A few months ago, I found that my doodles that I shoved underneath my in-tray came true or began to come true. So it became a sort of wishing well for me.
After a while I forgot about the things. But looking at the wishes today, I see that a lot of them came true. If they were huge wishes, I've at least been given the means to make them come true in a very solid way.
There were a couple that absolutely didn't come true. I threw those in the recycling bin last so i can figure out why. One of the wishes was to understand why the hell I am in San Diego if I hate it here so much. Why do I have to be stuck? The other one was wishing to be back together with my ex.

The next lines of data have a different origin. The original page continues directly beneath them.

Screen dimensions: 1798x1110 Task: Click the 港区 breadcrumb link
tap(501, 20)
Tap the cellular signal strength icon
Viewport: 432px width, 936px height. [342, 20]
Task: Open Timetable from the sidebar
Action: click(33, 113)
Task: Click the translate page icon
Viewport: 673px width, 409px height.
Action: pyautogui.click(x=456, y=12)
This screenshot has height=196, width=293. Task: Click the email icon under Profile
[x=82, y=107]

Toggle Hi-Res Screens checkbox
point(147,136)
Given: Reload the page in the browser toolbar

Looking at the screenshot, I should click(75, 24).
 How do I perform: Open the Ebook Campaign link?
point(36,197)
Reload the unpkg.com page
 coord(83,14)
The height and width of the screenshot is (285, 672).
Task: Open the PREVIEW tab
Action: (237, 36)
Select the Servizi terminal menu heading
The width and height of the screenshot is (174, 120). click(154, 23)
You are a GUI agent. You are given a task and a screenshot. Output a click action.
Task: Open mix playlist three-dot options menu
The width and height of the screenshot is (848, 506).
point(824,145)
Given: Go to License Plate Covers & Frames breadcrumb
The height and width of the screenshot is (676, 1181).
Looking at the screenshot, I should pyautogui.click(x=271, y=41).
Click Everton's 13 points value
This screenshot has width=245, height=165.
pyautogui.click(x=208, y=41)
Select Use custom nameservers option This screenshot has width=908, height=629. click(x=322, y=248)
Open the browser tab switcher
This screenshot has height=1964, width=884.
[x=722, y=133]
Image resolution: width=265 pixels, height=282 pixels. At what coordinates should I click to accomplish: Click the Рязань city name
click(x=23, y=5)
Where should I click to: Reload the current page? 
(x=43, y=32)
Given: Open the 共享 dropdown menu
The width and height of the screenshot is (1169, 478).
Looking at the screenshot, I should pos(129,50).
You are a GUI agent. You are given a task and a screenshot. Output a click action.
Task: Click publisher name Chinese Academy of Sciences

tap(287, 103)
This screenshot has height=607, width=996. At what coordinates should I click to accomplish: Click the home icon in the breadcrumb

And another one was to be okay with my friend who I cut out of my life at the same time as my ex. Eh. The last one that was a choice I made after years of thought, and my reasons for doing so, outweighed me being okay with her, so I'm sticking with it.
I'm guessing that me being here in SD still is about me taking action and not thinking so much that it leads to inaction. Everything is happening that way now. People are just fucking nagging me about my life and how I choose to abstain from pretty much everything…I'm fine with observing, I don't need to participate. What has participation gotten me? Yes. Into this fine mess you see before you.
But I suppose, the message is for me to participate, despite the fact that it often infuriates me. How about this…participating in what I choose to participate in…that sounds reasonable. I have to say that in general the people I am coming into contact with now, they are about DOing. Not analyzing or observing or theorizing. They don't get my mental/emotional BS. And admittedly, a lot of it is BS.